To implement the bourgeois-democratic reforms in the teeth of the opposition of both imperialism and Venezuela's traditional comprador ruling class – which still remains highly influential quite apart from enjoying every support from imperialism – Chávez has mobilised the masses of the people. It is not decrees alone that bring about land reform. These decrees need to be implemented, and implemented in the face of organised obstruction on the part of the reactionary class – and they will only become a reality if masses and masses of people take the initiative to ensure that this is done.

Once the bourgeois-democratic stage of the revolution has been completed, however, if the masses of the people allow themselves to be subjected to the economic laws of capitalism, then poverty will once more become rampant. But, once mobilised for revolution, the masses are perfectly capable of shifting their rifles from one shoulder to the other to ensure that they destroy capitalism before capitalism destroys them. The task of the Venezuelan communists is to spread knowledge and understanding among the masses so that when the time comes they will, on the one hand, be equipped to defend themselves against counterrevolution and, on the other, not hesitate to do what is necessary to overthrow capitalism and establish the socialist planned economy.

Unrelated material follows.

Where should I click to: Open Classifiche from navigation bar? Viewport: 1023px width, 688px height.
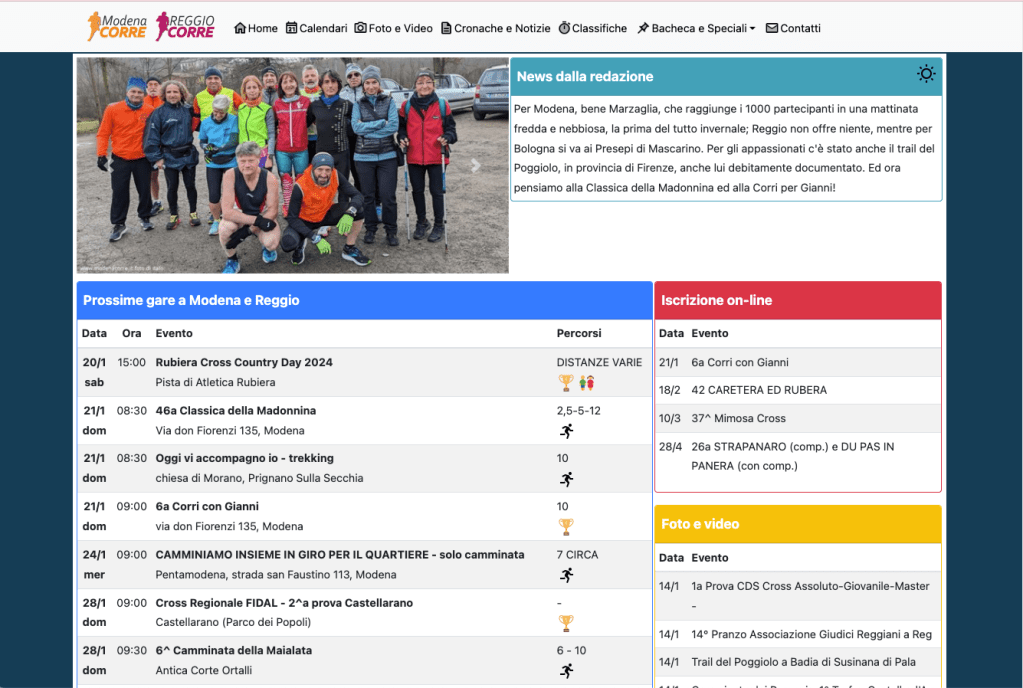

They, Chávez and the entire progressive bloc, are very much helped in the necessary ideological preparation by the advice and guidance given by the Cuban Communist Party. Furthermore, the mass campaigns that are currently eliminating illiteracy in Venezuela are opening the doors of the masses of Venezuelan proletarians to the science of revolutionary Marxism Leninism, by grasping which they will be able to advance their cause to the maximum.